> What is required
Would you please copy every line from the records that contains the word "computer"?

+++ Exercise inputs +++

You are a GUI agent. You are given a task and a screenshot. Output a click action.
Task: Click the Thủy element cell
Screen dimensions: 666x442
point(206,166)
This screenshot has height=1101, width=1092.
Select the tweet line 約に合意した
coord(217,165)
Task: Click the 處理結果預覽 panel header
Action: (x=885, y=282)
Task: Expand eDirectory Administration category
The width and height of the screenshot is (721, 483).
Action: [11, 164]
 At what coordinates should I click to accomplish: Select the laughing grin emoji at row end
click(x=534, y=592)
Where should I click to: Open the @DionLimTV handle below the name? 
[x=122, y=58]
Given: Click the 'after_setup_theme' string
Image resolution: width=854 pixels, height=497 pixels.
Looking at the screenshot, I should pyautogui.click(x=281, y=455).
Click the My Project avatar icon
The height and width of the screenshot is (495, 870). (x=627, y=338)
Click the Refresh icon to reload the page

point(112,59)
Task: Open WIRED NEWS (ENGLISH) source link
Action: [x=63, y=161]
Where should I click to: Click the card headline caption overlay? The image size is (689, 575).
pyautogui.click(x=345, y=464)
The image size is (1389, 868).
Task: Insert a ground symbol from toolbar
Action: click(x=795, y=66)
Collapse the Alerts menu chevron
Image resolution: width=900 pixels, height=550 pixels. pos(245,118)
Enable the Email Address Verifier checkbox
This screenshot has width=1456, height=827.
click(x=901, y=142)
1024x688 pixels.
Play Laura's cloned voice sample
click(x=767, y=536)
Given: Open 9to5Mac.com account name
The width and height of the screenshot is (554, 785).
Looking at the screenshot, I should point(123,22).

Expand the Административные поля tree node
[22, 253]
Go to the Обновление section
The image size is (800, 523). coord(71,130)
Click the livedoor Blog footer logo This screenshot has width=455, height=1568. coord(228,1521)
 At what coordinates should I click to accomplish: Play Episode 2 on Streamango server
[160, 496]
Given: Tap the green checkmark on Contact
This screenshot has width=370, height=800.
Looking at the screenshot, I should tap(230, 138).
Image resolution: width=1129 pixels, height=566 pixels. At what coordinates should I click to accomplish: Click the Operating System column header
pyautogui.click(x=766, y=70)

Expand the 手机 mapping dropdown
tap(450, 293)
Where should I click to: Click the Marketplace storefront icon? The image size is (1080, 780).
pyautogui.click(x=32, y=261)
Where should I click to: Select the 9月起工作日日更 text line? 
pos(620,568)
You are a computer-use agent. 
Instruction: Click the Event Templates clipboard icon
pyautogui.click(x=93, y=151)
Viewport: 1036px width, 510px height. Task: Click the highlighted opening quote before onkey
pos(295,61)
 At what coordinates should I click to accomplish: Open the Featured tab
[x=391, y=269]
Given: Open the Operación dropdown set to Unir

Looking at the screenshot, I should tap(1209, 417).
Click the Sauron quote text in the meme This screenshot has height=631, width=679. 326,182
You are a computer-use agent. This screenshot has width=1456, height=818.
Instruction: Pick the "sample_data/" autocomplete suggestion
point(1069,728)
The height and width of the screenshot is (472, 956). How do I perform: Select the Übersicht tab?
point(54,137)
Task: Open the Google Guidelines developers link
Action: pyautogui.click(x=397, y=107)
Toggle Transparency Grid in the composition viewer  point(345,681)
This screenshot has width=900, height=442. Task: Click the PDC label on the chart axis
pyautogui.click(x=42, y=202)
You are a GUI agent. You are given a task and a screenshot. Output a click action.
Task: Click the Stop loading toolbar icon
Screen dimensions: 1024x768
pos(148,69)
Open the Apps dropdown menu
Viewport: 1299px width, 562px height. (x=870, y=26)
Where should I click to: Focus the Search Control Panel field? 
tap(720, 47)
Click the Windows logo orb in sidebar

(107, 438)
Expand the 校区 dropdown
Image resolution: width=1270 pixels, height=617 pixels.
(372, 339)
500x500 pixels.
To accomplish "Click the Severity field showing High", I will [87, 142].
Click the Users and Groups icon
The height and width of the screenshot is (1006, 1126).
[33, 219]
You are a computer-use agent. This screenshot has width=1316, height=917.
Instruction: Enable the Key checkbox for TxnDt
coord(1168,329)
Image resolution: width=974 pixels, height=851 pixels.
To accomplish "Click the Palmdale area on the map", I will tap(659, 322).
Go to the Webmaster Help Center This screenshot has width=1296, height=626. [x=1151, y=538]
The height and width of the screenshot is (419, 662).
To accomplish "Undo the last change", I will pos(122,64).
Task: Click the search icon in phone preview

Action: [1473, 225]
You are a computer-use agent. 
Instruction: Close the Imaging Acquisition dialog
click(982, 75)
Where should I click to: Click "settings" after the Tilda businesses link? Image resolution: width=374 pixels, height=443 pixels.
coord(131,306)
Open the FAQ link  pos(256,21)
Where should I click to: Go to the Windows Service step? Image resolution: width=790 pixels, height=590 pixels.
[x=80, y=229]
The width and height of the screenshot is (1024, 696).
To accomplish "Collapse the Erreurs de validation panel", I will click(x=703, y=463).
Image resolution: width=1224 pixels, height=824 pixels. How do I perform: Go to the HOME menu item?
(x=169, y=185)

+++

> Solution to this task
You are a computer-use agent. 
You are a computer-use agent. This screenshot has width=1456, height=818.
You are a computer-use agent. This screenshot has width=1316, height=917.
You are a computer-use agent. 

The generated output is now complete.